O debate sobre os ecrãs na aula: mitos e realidades | artigo

Ler na Fonte | Autora: María del Mar Sánchez Vera (Universidad de Murcia (España)) | Ler em .pt

O uso de ecrãs nas salas de aula tem gerado um intenso debate, motivado por preocupações sobre os possíveis riscos das tecnologias e o impacto na educação. Recentemente, várias comunidades autónomas em Espanha têm regulado o uso de dispositivos móveis nos estabelecimentos de ensino, refletindo uma tendência para abordagens mais restritivas. No entanto, estas medidas nem sempre consideram o papel pedagógico das tecnologias, e a discussão sobre a sua integração nas salas de aula continua a ser complexa.

Este artigo analisa alguns dos mitos e perceções erróneas mais recorrentes relacionados com o uso da tecnologia nas aulas: a ideia de que as elites tecnológicas educam os seus filhos e filhas sem ecrãs, o caso da Suécia e o que acontece com a proposta de “des-digitalização” anunciada.

Conclui-se que os casos de Silicon Valley e da Suécia, longe de serem decisões extremas, estão condicionados pelo seu contexto e não implicam renunciar completamente à tecnologia, mas sim refletir sobre como integrá-la de forma crítica e adequada na educação.

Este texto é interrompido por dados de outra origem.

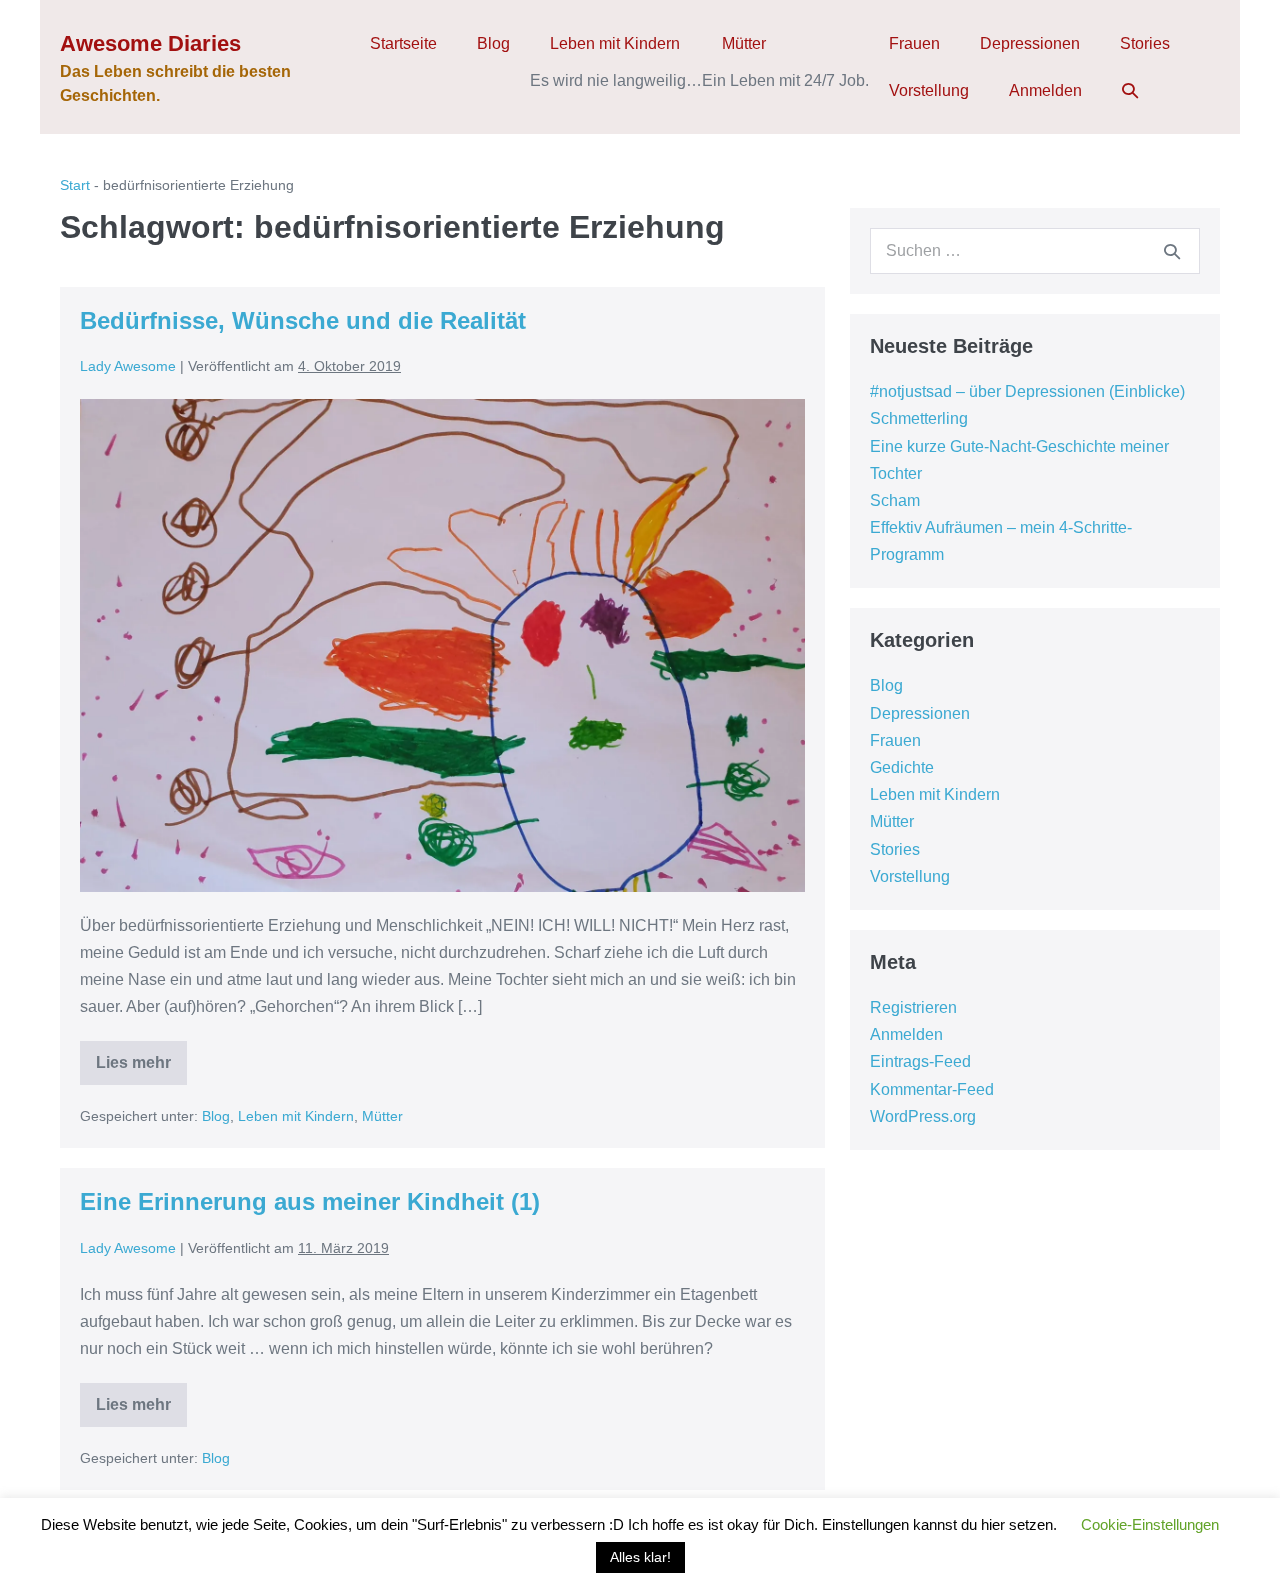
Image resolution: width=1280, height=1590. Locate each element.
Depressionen (1030, 43)
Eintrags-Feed (920, 1061)
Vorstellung (929, 90)
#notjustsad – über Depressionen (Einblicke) (1027, 391)
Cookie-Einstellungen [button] (1150, 1524)
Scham (895, 500)
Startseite (403, 43)
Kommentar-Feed (932, 1089)
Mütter (744, 43)
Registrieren (913, 1007)
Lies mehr (141, 1069)
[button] (1130, 90)
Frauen (914, 43)
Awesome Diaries (150, 43)
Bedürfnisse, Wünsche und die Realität (303, 320)
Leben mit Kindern (615, 43)
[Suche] (1172, 251)
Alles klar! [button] (640, 1557)
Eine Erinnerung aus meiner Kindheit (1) (310, 1201)
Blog (493, 43)
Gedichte (902, 767)
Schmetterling (919, 418)
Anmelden (1045, 90)
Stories (1145, 43)
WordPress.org (923, 1116)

O artigo sublinha a necessidade de superar dicotomias na investigação, como as abordagens “ecrãs versus livros”, e de adotar estratégias pedagógicas que integrem a tecnologia de forma contextualizada, tendo em conta os fundamentos da Tecnologia Educativa. Estes indicam que uma inovação tecnológica não implica automaticamente uma melhoria educativa e que os docentes são o elemento mais significativo. A regulação deve ser acompanhada por educação, pois apenas formando os estudantes no uso crítico e responsável da tecnologia poderão enfrentar com sucesso os desafios do mundo atual.